>> start

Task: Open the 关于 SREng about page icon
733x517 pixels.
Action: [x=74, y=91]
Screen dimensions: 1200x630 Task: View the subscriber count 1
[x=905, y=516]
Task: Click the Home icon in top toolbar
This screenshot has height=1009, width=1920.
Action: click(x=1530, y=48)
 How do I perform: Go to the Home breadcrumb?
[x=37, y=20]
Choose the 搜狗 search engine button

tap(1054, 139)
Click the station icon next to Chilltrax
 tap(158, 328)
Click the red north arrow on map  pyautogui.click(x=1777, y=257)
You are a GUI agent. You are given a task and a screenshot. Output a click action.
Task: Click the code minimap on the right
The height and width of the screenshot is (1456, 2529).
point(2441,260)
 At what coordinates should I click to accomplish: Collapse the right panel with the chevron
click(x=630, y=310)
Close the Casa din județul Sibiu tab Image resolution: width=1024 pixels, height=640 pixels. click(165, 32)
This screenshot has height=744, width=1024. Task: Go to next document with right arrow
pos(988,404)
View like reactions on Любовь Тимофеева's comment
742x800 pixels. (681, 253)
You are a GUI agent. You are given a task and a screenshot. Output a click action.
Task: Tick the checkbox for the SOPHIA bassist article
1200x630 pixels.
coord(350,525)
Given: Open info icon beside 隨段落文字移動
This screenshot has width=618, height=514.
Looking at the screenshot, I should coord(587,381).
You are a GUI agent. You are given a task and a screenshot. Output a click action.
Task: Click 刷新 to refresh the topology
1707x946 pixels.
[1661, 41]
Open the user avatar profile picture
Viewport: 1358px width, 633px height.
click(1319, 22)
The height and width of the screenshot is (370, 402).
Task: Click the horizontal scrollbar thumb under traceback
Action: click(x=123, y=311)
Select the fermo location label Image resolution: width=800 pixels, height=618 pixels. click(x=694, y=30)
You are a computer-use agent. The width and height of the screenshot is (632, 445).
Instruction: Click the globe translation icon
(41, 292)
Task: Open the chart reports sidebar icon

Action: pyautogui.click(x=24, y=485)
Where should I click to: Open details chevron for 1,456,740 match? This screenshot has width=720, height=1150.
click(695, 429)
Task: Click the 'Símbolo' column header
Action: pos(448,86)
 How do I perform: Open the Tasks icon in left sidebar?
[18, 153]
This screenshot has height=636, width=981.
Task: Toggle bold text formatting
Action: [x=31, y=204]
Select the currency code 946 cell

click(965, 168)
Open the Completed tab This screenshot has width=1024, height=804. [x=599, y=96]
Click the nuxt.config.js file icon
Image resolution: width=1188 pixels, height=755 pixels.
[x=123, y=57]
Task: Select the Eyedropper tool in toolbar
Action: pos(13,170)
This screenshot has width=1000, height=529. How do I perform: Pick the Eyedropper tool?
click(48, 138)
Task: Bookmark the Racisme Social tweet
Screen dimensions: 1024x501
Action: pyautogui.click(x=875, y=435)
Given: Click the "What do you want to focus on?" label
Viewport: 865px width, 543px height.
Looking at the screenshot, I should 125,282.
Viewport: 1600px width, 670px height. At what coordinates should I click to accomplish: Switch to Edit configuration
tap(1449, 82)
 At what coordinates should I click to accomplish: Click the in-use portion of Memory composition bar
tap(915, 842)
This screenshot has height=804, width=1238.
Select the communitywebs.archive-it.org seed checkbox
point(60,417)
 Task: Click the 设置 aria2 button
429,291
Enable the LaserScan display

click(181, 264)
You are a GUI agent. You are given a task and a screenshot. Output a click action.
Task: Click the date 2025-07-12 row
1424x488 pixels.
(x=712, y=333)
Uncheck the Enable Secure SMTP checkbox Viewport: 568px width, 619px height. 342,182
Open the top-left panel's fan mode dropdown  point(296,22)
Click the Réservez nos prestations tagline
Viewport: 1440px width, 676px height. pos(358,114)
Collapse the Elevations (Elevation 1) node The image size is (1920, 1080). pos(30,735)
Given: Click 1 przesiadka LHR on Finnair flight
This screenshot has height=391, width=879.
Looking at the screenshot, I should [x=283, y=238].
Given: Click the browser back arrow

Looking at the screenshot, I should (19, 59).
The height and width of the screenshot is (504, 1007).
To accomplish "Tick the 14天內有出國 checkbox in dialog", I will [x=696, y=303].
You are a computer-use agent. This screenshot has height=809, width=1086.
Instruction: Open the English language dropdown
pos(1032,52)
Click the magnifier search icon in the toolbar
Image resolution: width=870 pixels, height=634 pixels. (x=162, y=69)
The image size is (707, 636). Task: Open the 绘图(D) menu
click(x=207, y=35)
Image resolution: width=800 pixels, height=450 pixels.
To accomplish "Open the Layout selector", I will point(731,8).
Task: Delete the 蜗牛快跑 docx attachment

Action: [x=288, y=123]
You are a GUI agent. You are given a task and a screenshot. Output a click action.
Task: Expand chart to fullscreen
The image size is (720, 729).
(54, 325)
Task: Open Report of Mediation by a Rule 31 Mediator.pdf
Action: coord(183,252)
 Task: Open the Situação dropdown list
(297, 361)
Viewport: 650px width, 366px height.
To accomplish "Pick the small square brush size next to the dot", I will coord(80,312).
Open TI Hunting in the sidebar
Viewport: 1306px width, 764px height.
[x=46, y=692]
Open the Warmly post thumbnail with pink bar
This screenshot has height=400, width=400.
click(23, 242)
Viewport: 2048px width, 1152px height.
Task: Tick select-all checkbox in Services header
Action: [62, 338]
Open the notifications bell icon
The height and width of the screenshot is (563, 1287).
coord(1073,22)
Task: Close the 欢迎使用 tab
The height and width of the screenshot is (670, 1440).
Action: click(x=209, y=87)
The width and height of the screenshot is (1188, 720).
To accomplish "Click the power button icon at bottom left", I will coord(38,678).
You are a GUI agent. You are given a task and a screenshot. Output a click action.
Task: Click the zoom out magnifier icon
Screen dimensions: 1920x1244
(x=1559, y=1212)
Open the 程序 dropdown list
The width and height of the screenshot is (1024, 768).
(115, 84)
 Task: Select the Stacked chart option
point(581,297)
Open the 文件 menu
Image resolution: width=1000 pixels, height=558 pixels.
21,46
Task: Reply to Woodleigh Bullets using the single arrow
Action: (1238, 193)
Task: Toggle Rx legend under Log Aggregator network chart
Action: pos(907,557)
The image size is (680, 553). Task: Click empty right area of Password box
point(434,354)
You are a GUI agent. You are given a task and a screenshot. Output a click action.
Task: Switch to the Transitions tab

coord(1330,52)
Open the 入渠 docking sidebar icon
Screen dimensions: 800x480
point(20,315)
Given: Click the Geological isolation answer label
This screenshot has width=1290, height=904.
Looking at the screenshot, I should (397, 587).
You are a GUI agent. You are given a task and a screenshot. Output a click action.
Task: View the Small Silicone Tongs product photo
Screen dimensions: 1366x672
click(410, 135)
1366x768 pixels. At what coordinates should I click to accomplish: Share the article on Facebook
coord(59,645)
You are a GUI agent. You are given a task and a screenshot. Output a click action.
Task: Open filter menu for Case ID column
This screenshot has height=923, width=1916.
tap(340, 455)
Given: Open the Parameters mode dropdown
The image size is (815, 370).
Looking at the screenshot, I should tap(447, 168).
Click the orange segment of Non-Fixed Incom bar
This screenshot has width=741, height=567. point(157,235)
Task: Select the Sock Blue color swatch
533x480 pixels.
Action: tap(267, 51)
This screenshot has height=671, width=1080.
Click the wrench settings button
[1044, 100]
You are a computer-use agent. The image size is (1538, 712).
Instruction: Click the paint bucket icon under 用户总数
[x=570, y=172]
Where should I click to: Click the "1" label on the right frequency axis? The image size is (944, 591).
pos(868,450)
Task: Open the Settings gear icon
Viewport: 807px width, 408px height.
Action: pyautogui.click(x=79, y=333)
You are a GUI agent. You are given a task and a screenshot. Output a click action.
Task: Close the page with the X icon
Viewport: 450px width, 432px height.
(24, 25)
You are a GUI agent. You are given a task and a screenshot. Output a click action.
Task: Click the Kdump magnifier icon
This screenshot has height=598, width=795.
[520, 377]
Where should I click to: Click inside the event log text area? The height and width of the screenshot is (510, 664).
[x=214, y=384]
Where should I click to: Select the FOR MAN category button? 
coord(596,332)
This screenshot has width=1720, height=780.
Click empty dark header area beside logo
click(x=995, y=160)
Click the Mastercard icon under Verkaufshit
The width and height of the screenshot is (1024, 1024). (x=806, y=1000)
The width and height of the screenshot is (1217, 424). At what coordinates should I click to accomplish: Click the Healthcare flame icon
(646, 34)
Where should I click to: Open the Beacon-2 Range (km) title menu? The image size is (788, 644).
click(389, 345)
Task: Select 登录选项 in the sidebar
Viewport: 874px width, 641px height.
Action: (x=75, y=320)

>> end

## TASK BRIEF
Take the records from the line containing "Click the station icon next to Chilltrax" through the line containing "Close the Casa", and write those lines out again with "minimap" changed to "overview map" and nothing else altered.

## RESULT BELOW
Click the station icon next to Chilltrax
 tap(158, 328)
Click the red north arrow on map  pyautogui.click(x=1777, y=257)
You are a GUI agent. You are given a task and a screenshot. Output a click action.
Task: Click the code overview map on the right
The height and width of the screenshot is (1456, 2529).
point(2441,260)
 At what coordinates should I click to accomplish: Collapse the right panel with the chevron
click(x=630, y=310)
Close the Casa din județul Sibiu tab Image resolution: width=1024 pixels, height=640 pixels. click(165, 32)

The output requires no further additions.